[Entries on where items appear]
· · · · ·

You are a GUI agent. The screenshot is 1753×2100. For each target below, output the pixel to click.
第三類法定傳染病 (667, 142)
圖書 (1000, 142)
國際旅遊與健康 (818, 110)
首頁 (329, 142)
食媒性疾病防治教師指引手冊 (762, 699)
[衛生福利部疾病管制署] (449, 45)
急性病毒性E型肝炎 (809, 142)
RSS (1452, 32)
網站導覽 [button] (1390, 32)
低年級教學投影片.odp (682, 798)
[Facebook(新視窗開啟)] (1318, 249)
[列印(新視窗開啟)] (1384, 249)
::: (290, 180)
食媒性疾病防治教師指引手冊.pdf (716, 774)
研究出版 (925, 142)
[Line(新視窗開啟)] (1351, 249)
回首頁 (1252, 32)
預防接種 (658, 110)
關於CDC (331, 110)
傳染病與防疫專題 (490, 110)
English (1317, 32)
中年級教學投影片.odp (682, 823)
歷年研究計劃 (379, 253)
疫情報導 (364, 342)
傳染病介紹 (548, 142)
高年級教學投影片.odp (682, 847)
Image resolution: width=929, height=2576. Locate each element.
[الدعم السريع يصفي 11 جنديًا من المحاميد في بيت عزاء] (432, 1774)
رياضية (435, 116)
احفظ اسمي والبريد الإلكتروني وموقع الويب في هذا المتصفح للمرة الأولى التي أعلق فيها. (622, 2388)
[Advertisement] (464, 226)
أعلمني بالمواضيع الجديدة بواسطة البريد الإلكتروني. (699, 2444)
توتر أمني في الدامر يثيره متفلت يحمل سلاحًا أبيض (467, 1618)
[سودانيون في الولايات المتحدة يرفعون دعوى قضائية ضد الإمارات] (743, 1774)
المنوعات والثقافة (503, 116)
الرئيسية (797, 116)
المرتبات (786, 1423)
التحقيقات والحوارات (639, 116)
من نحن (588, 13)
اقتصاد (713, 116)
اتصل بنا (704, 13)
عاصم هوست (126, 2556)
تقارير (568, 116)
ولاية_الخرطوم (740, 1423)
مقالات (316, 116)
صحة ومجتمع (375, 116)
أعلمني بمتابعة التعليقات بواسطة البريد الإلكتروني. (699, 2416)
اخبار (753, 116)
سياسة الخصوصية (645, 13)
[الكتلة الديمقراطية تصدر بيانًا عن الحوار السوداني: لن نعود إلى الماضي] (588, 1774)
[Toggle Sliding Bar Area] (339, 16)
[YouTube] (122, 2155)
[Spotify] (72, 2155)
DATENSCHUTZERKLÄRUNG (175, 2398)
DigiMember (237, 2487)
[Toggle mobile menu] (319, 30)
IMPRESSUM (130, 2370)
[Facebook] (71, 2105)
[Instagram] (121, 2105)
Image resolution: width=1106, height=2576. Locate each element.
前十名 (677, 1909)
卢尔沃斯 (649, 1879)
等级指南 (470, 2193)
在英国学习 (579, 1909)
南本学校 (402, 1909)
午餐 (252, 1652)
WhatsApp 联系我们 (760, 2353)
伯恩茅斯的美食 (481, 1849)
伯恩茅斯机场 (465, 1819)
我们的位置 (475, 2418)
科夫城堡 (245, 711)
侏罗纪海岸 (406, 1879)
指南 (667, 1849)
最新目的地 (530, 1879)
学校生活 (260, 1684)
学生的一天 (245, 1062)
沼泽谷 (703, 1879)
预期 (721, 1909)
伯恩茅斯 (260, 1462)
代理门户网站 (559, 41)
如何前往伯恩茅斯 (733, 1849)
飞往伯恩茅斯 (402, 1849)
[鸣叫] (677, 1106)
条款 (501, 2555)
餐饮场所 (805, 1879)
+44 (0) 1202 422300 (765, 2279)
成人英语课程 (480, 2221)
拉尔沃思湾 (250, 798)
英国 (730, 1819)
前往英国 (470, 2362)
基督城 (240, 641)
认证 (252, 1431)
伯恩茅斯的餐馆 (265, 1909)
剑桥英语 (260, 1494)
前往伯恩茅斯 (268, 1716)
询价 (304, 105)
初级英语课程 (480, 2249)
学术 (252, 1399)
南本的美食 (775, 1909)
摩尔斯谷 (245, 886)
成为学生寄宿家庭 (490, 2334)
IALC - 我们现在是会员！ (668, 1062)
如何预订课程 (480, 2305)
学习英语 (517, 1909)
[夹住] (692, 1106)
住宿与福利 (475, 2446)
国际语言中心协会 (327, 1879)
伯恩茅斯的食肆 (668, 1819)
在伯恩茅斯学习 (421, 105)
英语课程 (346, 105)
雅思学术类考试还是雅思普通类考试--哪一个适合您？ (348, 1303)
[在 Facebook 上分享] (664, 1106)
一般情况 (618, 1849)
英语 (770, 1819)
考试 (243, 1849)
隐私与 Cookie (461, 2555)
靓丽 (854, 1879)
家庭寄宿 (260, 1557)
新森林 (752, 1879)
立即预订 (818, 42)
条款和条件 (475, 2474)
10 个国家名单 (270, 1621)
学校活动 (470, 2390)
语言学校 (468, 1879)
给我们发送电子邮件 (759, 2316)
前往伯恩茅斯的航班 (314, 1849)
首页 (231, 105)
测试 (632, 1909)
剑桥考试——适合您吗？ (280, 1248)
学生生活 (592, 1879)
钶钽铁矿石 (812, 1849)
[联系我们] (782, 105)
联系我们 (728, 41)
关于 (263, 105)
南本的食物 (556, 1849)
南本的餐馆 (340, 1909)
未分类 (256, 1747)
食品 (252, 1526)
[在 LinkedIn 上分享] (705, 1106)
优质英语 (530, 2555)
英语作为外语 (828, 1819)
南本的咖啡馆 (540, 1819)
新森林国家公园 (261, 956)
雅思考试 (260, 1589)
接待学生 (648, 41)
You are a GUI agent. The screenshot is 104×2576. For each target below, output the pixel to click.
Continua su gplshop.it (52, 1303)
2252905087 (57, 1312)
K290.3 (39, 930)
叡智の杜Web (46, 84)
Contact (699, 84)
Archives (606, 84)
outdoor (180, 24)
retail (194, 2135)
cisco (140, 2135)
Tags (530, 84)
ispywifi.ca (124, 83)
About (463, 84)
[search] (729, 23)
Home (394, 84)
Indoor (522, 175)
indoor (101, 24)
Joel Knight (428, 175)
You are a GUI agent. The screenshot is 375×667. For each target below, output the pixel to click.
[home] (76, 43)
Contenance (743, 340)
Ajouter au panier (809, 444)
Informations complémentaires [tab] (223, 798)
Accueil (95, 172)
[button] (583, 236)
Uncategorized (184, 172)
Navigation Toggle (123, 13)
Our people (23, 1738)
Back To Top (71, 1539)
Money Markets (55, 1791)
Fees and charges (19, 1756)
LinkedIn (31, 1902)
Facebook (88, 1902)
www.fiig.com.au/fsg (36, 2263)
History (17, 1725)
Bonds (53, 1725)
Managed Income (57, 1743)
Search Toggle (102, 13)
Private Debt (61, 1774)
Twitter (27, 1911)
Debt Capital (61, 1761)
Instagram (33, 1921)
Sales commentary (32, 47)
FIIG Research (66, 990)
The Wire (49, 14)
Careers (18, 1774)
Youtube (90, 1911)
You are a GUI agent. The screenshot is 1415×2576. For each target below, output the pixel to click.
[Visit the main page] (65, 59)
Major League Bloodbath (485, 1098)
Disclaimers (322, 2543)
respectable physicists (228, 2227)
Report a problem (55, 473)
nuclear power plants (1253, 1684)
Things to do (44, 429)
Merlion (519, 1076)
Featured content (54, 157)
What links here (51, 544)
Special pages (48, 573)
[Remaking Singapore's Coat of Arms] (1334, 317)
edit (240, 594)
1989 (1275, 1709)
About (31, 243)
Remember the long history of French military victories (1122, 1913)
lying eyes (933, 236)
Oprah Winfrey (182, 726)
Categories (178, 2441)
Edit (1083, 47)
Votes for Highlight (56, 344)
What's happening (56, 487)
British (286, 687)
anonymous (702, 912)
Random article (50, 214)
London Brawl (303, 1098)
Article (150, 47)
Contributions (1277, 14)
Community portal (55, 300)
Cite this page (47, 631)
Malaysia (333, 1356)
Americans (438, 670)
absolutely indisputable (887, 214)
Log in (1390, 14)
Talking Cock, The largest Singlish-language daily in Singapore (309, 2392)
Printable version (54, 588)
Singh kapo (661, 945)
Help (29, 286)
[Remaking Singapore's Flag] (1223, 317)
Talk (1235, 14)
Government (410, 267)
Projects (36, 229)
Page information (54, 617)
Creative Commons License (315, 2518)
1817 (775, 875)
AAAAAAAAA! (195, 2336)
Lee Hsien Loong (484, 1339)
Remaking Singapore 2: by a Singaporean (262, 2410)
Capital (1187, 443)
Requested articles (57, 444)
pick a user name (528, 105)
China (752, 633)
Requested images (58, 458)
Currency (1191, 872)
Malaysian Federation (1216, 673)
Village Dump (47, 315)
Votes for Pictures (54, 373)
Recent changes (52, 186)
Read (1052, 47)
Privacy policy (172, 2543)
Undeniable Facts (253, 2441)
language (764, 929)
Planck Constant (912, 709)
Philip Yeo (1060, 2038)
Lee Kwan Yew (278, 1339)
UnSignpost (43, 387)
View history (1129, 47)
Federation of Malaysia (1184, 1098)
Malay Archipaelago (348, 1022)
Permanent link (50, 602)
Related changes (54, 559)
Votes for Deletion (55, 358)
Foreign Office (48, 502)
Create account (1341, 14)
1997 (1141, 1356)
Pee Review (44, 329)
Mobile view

· · · · ·

* [What the task requires]
Reproduce the entries above, unchanged, from the line containing "新森林 (752, 1879)" down to the line containing "联系我们 (728, 41)", including both of those lines.

* [Full answer]
新森林 (752, 1879)
立即预订 (818, 42)
条款和条件 (475, 2474)
10 个国家名单 (270, 1621)
学校活动 (470, 2390)
语言学校 (468, 1879)
给我们发送电子邮件 (759, 2316)
前往伯恩茅斯的航班 (314, 1849)
首页 (231, 105)
测试 (632, 1909)
剑桥考试——适合您吗？ (280, 1248)
学生生活 (592, 1879)
钶钽铁矿石 (812, 1849)
[联系我们] (782, 105)
联系我们 (728, 41)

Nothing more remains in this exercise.